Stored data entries
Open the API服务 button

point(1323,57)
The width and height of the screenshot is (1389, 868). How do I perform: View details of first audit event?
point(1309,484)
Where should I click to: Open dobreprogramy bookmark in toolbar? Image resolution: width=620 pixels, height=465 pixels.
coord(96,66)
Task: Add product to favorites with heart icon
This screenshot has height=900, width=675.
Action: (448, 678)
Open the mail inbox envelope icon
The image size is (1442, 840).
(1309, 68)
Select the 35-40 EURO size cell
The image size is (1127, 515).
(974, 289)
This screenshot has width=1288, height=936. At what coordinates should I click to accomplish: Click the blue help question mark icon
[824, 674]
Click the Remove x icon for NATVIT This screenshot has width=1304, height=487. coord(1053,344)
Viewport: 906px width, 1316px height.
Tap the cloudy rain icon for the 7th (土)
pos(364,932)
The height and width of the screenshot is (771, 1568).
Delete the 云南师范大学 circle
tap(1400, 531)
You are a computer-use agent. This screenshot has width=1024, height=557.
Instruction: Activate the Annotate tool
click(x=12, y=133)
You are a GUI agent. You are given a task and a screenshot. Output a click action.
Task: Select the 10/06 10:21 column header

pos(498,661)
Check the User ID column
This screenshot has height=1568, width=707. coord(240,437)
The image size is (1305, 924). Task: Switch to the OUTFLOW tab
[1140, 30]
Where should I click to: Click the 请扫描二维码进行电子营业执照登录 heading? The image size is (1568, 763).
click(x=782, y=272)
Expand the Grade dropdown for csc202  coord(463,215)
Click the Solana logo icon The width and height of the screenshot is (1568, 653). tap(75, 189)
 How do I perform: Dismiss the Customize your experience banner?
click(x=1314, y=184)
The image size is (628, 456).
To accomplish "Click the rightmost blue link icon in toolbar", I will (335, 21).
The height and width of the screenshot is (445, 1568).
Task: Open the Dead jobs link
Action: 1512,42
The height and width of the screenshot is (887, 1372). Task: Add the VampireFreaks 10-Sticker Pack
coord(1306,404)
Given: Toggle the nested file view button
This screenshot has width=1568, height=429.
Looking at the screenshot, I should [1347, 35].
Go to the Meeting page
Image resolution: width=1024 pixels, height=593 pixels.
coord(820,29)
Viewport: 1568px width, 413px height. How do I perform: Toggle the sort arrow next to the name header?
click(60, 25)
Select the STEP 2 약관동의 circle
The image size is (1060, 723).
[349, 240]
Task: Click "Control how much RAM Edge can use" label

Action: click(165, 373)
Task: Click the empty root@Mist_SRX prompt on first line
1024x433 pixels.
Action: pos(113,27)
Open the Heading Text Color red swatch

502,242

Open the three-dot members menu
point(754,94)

• Work order
From the records above, copy only the lines starting with the line that holds "Go to the Meeting page" and going on through the line that holds "Select the STEP 2 약관동의 circle", exactly as written.

• Response area
Go to the Meeting page
Image resolution: width=1024 pixels, height=593 pixels.
coord(820,29)
Viewport: 1568px width, 413px height. How do I perform: Toggle the sort arrow next to the name header?
click(60, 25)
Select the STEP 2 약관동의 circle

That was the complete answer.